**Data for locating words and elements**
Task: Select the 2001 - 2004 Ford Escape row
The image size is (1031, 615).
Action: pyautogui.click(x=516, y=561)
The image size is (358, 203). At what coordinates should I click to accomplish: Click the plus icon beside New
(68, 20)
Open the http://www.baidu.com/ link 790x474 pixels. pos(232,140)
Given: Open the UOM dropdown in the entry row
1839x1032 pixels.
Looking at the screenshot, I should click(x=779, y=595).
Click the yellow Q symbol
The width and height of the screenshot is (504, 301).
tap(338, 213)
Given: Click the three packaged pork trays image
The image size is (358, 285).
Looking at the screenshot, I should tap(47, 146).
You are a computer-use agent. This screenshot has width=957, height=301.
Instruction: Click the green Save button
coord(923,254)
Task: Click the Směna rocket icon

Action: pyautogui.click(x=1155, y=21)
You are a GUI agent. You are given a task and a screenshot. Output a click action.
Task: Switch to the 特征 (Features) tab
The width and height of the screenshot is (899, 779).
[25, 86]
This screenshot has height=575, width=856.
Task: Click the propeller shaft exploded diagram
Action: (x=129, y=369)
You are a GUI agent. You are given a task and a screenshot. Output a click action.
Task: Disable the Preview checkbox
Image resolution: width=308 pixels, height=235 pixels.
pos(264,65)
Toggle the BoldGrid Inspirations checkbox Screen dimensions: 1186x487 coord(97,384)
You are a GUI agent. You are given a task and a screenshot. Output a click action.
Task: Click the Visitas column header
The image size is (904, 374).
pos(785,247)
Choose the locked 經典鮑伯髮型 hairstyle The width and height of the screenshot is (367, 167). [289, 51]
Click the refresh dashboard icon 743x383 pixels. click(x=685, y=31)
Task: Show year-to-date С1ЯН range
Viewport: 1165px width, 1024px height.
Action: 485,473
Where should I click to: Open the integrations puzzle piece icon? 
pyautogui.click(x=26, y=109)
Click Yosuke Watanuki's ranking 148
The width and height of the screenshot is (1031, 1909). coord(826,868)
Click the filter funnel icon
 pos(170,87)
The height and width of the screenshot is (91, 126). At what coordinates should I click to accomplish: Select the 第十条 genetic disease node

**YOUR INSTRUCTIONS**
Reproduce the records verbatim from their first line up to and including the line containing "Looking at the screenshot, I should tap(47, 146).".

**OUTPUT OF THE EXERCISE**
Task: Select the 2001 - 2004 Ford Escape row
The image size is (1031, 615).
Action: pyautogui.click(x=516, y=561)
The image size is (358, 203). At what coordinates should I click to accomplish: Click the plus icon beside New
(68, 20)
Open the http://www.baidu.com/ link 790x474 pixels. pos(232,140)
Given: Open the UOM dropdown in the entry row
1839x1032 pixels.
Looking at the screenshot, I should click(x=779, y=595).
Click the yellow Q symbol
The width and height of the screenshot is (504, 301).
tap(338, 213)
Given: Click the three packaged pork trays image
The image size is (358, 285).
Looking at the screenshot, I should tap(47, 146).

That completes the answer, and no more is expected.